A suffix ^ followed by an exclamation mark is the same as giving commit <rev> and then all its parents prefixed with ^ to exclude them (and their ancestors).

So for a regular (non-merge) commit, e.g. HEAD, this is simply a shorthand notification for HEAD ^HEAD^. But for a merge commit, this resolves to HEAD ^HEAD^1 ^HEAD^2 ^HEAD^... (normally, merges have only 2 parents).

The easiest way to find out what those revision specifiers mean is to run them through git rev-parse, e.g. git rev-parse HEAD^!, git rev-parse HEAD^@, or git rev-parse ^HEAD.

In the context of git diff, this will call the following form of git diff:

git diff [<options>] <commit> <commit>…​ <commit> [--] [<path>…​]

This form is to view the results of a merge commit. The first listed <commit> must be the merge itself; the remaining two or more commits should be its parents. A convenient way to produce the desired set of revisions is to use the ^@ suffix.

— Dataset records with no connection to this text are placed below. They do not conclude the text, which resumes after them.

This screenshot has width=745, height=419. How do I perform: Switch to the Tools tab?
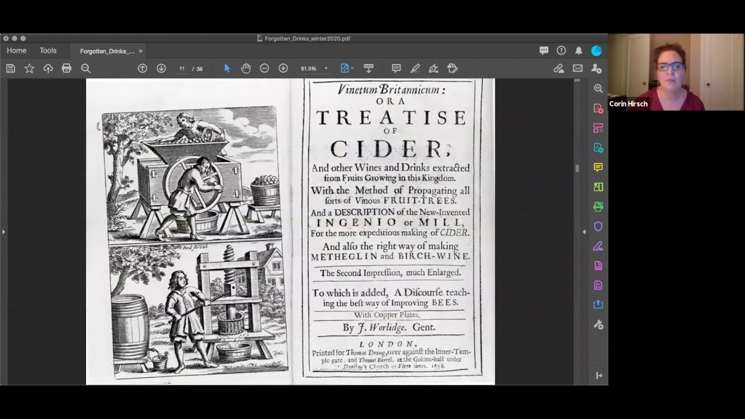48,51
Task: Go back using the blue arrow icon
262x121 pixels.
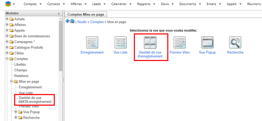Action: coord(67,21)
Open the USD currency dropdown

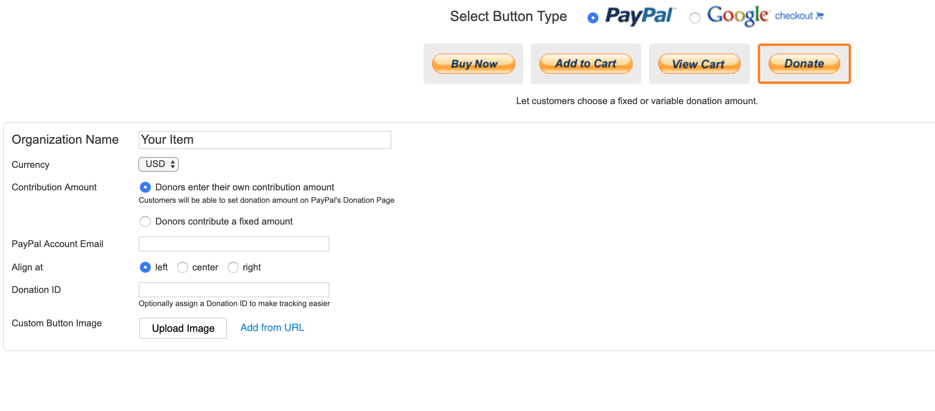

For instance, if master names a merge commit, git diff master master^@ gives the same combined diff as git show master.

So to view the combined diff of a merge commit, you would need to run git diff HEAD HEAD^@, or shorter git diff HEAD^!

I'd expect to get a combined diff of a merge commit by running git diff HEAD HEAD^@ or at least with git diff --cc HEAD HEAD^@, but quick tests didn't confirm that.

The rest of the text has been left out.